Prova a rientrare, i battiti tornano alla normalità. Ma non riesce più a dormire da solo, non vuole viaggiare, e quando si sposta indossa sempre un piccolo apparecchio per l’elettrocardiogramma, la sua coperta di Linus. Incontra psicologi e psichiatri, non passa una sola notte lontano dalla bellissima moglie Stacey Gardner, ma il momento del rientro è sempre lontano, un Godot in all0ntanamento continuo, Sta fermo fino agli Us Open, raggiunge gli ottavi ma si ritira prima di scendere in campo contro Roger Federer. “Nella mia testa mi sarò ritirato almeno 15 volte – ha detto nei primi 3-4 mesi dopo lo Us Open, era come se lo fossi”.
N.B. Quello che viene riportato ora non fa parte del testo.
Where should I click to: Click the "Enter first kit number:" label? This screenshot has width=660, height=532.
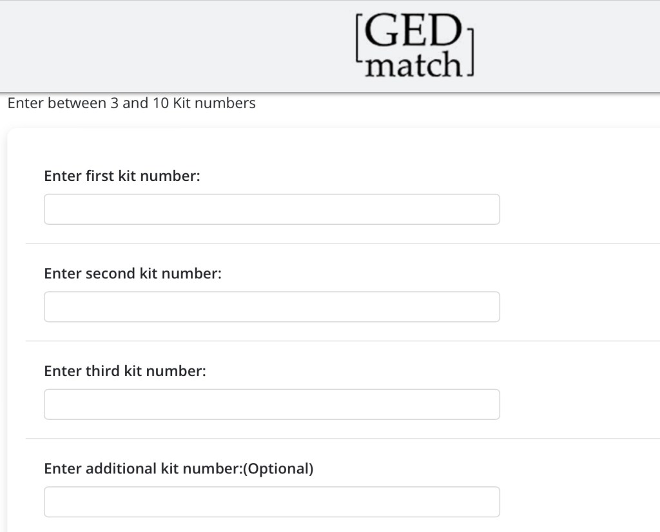[122, 176]
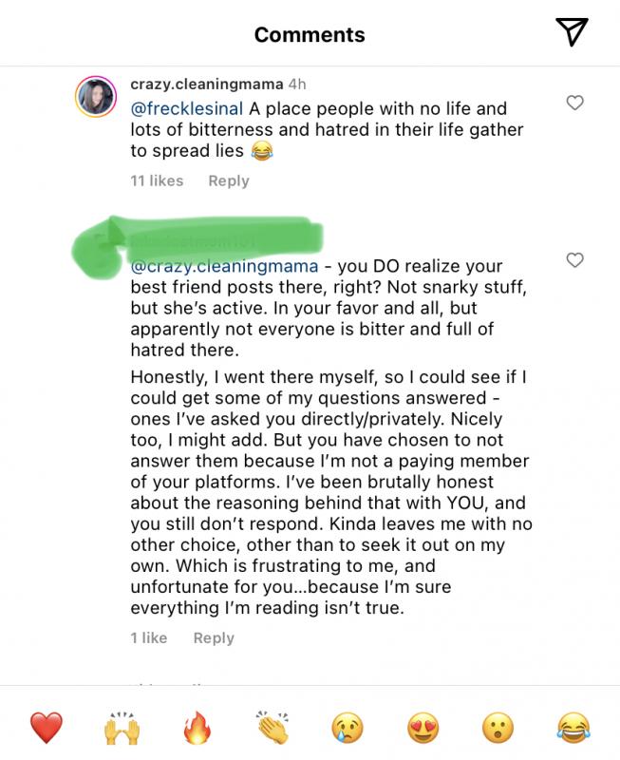Like the long reply comment with its heart
Viewport: 620px width, 760px height.
tap(574, 260)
Indian Wells è ancora il luogo del cuore, e nemmeno questa è una metafora. E’ lì che prova a rientrare di nuovo, a inizio 2013. E’ comunque una stagione complicata, e non potrebbe essere altrimenti. “Due apparizioni coraggiose” scriveva il nostro Salvatore Petrillo, “ma sfortunate a Indian Wells e Washington rappresentano gli ultimi ricordi che si hanno di Mardy. Ad Agosto arriva l’ultimo match finora disputato: si ritira nel terzo set contro Nieminen a Winston Salem”.
Si sente comunque un giocatore. E vorrebbe tornare allo Us Open, in doppio con l’amico Andy Roddick, prima però di scoprire che è impossibile perché avrebbe dovuto sottoporsi a controlli antidoping nei tre mesi precedenti l’inizio del torneo, e la richiesta di iscrizione è stata presentata con un preavviso inferiore. Ma, ed è questa l’altra notizia che solletica la curiosità degli appassionati, il portavoce USTA Chris Widmaier ha già garantito che darà a Fish e Roddick una wild card in doppio se decidessero di iscriversi. “Pensiamo che sarebbe straordinario -ha detto- se volessero tornare a giocare qui in doppio. Sarebbe un grande spettacolo, e speriamo che prenderanno in considerazione l’idea. Ho avuto garanzie dagli organizzatori che se volessero giocare, avrebbero certamente una wild card”.
Nel frattempo, Fish giocherà proprio in doppio le sue prime partite dalla lontana sconfitta con Nieminen. E’ infatti iscritto al Challenger di Dallas della prossima settimana in coppia con Mark Knowles.